Luces y sombras de una sentencia en Estados Unidos

Creo que es necesario que exprese mi opinión.

No soy el abogado defensor de la Suprema Corte de Estados Unidos ni quiero parecerlo. Por eso, nunca diré algo que lastime a los mexicanos si proviene de los extranjeros.

Pero, como abogado, creo que es necesario que exprese mi opinión, a sabiendas de que conozco del asunto, lo que han surtido las noticias y las declaraciones oficiales, pero no por el expediente completo. Además, no tengo por qué ni para qué conocerlo.

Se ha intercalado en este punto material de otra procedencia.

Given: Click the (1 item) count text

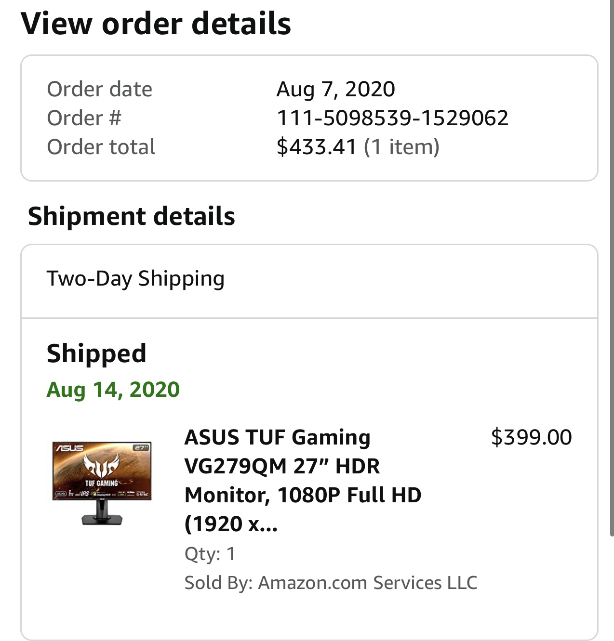Looking at the screenshot, I should (x=401, y=147).
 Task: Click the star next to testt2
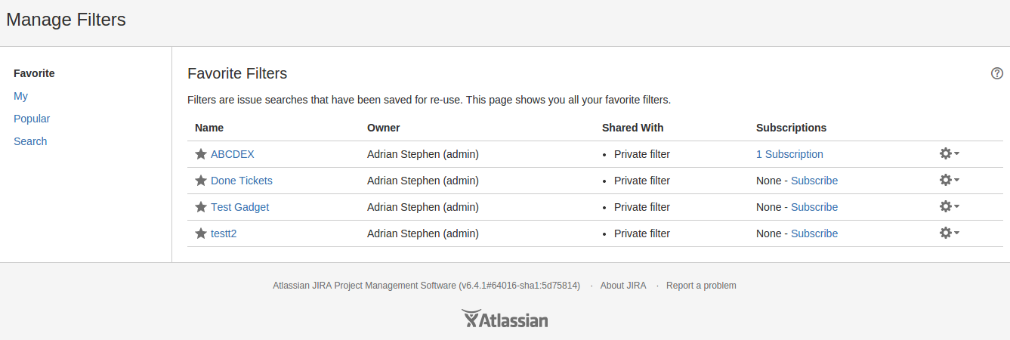pyautogui.click(x=201, y=233)
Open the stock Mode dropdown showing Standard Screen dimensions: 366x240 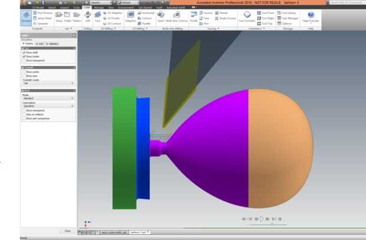click(x=48, y=98)
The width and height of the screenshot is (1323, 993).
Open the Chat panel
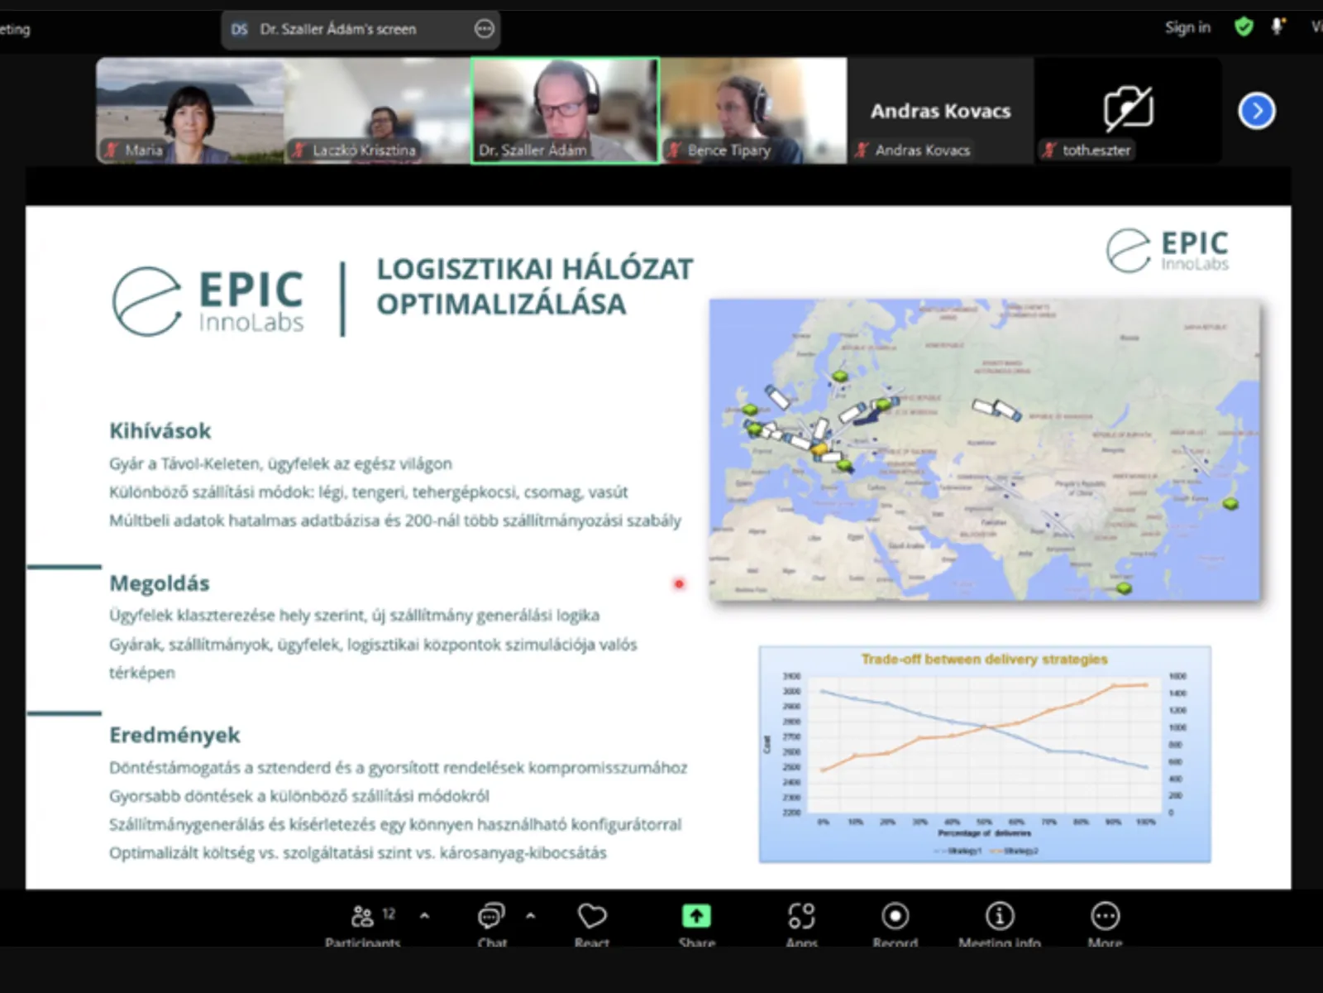[x=491, y=917]
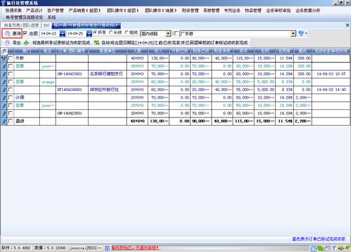The image size is (351, 252).
Task: Select the 长线 radio button
Action: click(111, 33)
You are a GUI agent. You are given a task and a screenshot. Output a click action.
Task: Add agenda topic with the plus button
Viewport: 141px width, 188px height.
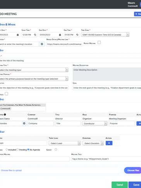tap(109, 143)
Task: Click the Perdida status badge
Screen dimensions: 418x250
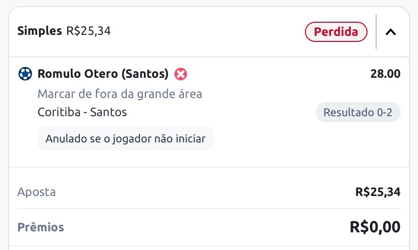Action: pos(336,32)
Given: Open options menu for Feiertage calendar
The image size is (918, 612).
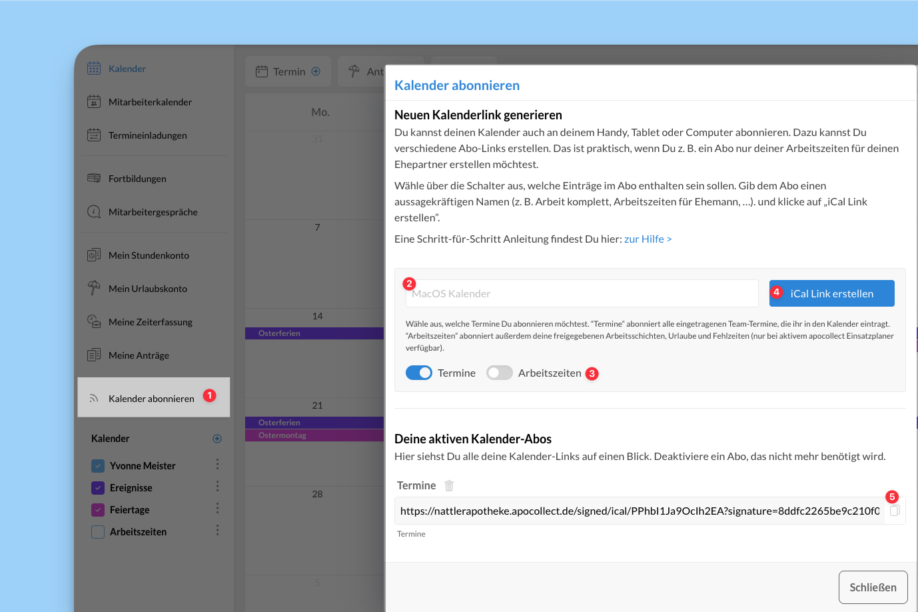Looking at the screenshot, I should pyautogui.click(x=217, y=509).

Me estoy refiriendo a la resolución de la Suprema Corte de Estados Unidos en el sentido de impedir que los jueces de Distrito detengan los efectos de la orden presidencial sobre la nacionalidad de los hijos de migrantes. Ésta ha sido muy celebrada por el equipo presidencial. Han dicho que “frenaron” a los jueces adversos. Yo no creo que ya les haya llegado el momento de tronar cohetes. Quizá nada más tengan que recoger varas.

La resolución tiene probables aciertos y probables errores de la justicia suprema del vecino país y voy a referirlos de la manera más sucinta que pueda. Simplemente quiero compartir mi interpretación de una resolución judicial que, como suele suceder, requiere explicaciones de los abogados, así como los análisis clínicos requieren explicaciones de los médicos.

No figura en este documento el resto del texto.